By Dimitri Alexander Simes, James Marcucci and David Saveliev
The United States has launched 188 military interventions in the past sixteen years. By contrast, during the forty-four year-long Cold War between the United States and the Soviet Union, it only intervened forty-six times. One would think that without the constant, existential threat of the Soviet Union, the government would invest in infrastructure, education, healthcare, or scientific exploration. Instead, they prioritize foreign wars.
Both Democrat and Republican administrations have followed a policy of military adventurism with religious zeal. And these interventions have reaped enormous human and financial costs. In Iraq and Afghanistan, 200,000 civilians have been killed in direct violence. Another ten million Afghan, Iraqi, and Pakistani people live as war refugees and internally displaced persons, in grossly inadequate conditions. On the American side, almost seven thousand U.S. soldiers have died overseas, fighting these pointless wars. The cost of the military operations in Iraq, Afghanistan, Pakistan, and Syria totals about $5.6 trillion. And this does not include future interest on borrowing for the wars, which is expected to add another $8 trillion through 2054.

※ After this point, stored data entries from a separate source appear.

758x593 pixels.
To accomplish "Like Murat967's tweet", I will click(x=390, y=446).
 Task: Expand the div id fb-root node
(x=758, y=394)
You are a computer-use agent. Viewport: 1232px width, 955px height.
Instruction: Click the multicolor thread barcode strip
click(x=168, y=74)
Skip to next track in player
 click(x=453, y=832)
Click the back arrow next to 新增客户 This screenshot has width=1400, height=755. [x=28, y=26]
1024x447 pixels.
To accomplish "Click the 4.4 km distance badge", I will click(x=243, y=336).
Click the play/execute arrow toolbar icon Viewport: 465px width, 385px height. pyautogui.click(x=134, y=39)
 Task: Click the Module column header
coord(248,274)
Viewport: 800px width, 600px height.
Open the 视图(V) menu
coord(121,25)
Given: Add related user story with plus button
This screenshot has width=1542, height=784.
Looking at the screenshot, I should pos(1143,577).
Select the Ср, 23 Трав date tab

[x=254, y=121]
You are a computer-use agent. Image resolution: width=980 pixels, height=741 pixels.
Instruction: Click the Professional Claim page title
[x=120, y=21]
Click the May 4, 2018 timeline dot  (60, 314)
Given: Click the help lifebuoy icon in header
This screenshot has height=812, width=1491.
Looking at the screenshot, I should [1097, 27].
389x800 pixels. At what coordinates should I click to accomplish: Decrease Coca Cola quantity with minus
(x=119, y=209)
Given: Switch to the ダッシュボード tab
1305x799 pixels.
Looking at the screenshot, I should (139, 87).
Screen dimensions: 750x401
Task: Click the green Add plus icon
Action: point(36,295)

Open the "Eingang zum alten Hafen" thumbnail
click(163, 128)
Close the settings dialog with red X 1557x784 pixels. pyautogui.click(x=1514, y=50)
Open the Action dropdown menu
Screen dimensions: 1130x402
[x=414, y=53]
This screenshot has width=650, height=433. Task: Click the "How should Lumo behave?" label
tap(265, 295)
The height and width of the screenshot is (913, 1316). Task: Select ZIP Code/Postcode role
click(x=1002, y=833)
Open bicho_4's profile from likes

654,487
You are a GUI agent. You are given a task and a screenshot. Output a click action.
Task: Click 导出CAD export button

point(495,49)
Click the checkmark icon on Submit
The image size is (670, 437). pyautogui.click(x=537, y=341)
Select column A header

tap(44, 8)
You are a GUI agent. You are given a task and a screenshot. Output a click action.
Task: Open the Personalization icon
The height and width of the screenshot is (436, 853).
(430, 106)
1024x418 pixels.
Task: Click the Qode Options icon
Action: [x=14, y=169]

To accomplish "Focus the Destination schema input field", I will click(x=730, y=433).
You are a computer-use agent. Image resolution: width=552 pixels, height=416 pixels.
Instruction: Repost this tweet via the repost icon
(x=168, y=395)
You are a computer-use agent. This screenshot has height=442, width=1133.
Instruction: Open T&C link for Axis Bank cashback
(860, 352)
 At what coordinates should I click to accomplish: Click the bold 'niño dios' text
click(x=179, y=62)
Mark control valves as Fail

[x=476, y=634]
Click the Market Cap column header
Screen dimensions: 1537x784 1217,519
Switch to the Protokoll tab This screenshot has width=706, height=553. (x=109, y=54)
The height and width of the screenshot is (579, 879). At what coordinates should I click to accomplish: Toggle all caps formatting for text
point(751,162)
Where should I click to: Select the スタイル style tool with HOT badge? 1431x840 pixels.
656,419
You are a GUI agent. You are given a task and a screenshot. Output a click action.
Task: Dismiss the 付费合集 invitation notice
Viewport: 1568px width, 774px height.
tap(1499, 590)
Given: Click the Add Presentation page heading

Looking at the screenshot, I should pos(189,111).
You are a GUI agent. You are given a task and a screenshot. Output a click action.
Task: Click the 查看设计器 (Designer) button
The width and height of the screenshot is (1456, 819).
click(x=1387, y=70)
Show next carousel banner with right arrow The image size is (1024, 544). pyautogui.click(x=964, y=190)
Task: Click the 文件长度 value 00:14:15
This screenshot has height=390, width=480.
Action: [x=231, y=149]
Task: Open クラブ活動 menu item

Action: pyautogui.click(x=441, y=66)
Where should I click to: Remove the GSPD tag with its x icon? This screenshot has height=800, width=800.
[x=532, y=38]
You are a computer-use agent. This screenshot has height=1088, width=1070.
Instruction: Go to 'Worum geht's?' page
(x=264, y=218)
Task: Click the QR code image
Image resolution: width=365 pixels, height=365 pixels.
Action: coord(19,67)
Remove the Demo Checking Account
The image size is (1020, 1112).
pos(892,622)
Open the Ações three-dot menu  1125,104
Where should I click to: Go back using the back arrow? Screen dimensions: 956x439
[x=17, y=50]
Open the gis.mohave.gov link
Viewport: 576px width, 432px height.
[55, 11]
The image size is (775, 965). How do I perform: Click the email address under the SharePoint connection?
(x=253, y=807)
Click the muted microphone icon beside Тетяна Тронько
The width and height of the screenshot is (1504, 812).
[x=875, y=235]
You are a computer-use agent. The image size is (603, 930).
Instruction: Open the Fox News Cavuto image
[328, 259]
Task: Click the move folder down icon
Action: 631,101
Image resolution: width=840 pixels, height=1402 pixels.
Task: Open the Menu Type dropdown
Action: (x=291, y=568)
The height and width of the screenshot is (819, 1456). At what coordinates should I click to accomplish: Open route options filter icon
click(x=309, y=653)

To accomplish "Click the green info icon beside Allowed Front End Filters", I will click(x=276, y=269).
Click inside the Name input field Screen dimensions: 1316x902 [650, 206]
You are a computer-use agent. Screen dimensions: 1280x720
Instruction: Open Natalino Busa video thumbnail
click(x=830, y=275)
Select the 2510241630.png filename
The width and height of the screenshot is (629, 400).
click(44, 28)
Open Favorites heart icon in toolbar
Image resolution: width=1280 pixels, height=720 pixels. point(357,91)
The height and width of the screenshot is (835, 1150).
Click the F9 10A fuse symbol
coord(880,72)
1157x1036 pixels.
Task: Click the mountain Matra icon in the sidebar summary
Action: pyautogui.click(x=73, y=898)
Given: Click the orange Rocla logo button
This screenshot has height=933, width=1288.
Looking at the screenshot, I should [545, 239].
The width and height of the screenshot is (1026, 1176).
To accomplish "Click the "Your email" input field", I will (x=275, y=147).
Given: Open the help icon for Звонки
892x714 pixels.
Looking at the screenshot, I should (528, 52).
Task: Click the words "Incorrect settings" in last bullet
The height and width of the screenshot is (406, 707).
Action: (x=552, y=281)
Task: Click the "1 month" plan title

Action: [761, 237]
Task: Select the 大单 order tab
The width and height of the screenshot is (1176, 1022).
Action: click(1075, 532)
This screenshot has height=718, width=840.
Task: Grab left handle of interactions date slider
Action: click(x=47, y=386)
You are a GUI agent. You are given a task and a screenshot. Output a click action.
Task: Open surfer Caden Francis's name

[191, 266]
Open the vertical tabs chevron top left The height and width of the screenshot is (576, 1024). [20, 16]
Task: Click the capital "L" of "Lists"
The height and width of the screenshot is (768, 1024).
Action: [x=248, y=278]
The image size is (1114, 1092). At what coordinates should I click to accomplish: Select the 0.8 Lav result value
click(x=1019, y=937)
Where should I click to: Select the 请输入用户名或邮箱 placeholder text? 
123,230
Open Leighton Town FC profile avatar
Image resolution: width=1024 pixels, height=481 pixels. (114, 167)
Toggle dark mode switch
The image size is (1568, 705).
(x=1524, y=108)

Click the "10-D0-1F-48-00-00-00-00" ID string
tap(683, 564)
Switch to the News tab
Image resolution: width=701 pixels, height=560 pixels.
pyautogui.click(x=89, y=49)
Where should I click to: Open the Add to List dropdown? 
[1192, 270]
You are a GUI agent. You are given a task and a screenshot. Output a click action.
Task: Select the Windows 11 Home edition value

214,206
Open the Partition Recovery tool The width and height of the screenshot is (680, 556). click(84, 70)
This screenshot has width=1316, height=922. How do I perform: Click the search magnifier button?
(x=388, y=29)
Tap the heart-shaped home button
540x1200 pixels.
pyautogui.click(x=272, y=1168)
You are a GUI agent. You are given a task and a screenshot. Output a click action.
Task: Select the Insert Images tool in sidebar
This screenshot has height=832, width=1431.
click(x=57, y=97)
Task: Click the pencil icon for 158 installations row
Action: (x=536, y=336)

The United States has nothing to show for its interventions. After sixteen years of U.S. military deployment in Afghanistan, the Taliban either controls or is contending for control in 43% of Afghanistan’s districts. In Iraq, Washington created a power vacuum from which ISIS emerged. Six years after NATO’s “humanitarian mission” in Libya, the country has been ravaged by civil war and is now a hotbed for Islamic extremism. American efforts to bolster “moderate rebels” in Syria instead empowered terrorist groups like Jabhat Al-Nusra. America’s military adventurism in the Middle East has achieved nothing aside from the destabilization of countries and the deaths of their people, as well as its own.
Though the American public needs serious scrutiny of its government’s foreign policy, the establishment media fails to provide it. During the lead up to and the early stages of the Iraq war, the major cable news channels on both sides of the political spectrum overwhelmingly featured proponents of the war and heavily relied on U.S. officials for news about the situation on the ground. Because of this media bubble, most Americans had minimal exposure to anti-intervention opinions or arguments against the war.
More recently, media outlets and pundits usually hostile to Trump showered him with praise following an airstrike on a Syrian airfield in April 2017. CNN host Fareed Zakaria proclaimed immediately after the strike that Trump finally “became President of the United States,” a statement which seems to suggest that the legitimacy of presidents depends on their willingness to take military action without congressional approval or oversight.
In the few instances where members of the establishment media challenged the wisdom of American foreign policy their critique has been mostly limited to how an interventionist strategy is implemented, rather than arguing against the fundamental assumptions of American foreign policy. During the Obama administration, many mainstream pundits denounced the president, not for getting involved in the Syrian Civil War at all, but for intervening less than more hawkish presidents would have.
The only way to change the media landscape of the country is to establish a fresh, atypical view of U.S. foreign policy. We need media outlets unafraid of challenging the prevalent narratives surrounding foreign policy. We need media outlets that can represent the perspectives of the next generation. We hope Realist Review will be such an outlet.
Our goal is to make this publication a national voice for young people who want a different kind of foreign policy, one not defined by a state of constant war. We seek to revive the current discourse by introducing young and dynamic voices in support of a more restrained and realistic foreign policy. We are not a publication limited to any single campus. Instead, we aim to publish the brightest minds and clearest voices from a variety of states, backgrounds and universities. In our own small way, we hope to shift the emphasis of American foreign policy away from confrontation, towards cooperation.
We are very excited about starting this journey, and hope that you will join us.